Begin Items
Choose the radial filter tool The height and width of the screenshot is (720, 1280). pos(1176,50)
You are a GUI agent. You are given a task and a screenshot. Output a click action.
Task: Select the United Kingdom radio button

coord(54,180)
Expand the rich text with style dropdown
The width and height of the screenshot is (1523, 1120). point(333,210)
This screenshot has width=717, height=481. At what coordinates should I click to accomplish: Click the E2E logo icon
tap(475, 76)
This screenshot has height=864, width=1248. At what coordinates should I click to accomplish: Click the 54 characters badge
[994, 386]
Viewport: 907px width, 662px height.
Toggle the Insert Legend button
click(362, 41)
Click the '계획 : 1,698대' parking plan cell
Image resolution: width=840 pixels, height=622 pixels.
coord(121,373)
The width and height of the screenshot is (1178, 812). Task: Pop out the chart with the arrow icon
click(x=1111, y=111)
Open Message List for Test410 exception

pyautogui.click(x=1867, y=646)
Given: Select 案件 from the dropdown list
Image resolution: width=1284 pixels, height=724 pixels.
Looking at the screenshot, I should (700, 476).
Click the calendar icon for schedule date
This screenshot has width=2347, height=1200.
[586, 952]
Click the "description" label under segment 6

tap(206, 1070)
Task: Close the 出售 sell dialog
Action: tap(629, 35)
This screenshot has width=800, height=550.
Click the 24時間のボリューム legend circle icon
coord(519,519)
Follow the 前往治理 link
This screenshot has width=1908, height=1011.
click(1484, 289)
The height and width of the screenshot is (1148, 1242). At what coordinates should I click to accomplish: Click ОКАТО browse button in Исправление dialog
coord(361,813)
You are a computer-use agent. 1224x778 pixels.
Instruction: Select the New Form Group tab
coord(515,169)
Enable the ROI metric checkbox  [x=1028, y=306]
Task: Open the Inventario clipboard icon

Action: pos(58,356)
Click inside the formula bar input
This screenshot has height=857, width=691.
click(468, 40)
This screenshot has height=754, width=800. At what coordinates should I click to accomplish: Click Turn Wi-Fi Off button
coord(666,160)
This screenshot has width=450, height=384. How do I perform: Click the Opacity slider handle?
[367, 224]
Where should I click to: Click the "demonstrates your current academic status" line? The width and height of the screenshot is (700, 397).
End Items
Problem details
Pull out every line of the records above that contains the string "This", matching its capitalization exactly.

Expected answer
This screenshot has width=717, height=481. At what coordinates should I click to accomplish: Click the E2E logo icon
This screenshot has height=864, width=1248. At what coordinates should I click to accomplish: Click the 54 characters badge
This screenshot has width=2347, height=1200.
This screenshot has width=800, height=550.
This screenshot has width=1908, height=1011.
This screenshot has height=857, width=691.
This screenshot has height=754, width=800. At what coordinates should I click to accomplish: Click Turn Wi-Fi Off button
This screenshot has width=450, height=384. How do I perform: Click the Opacity slider handle?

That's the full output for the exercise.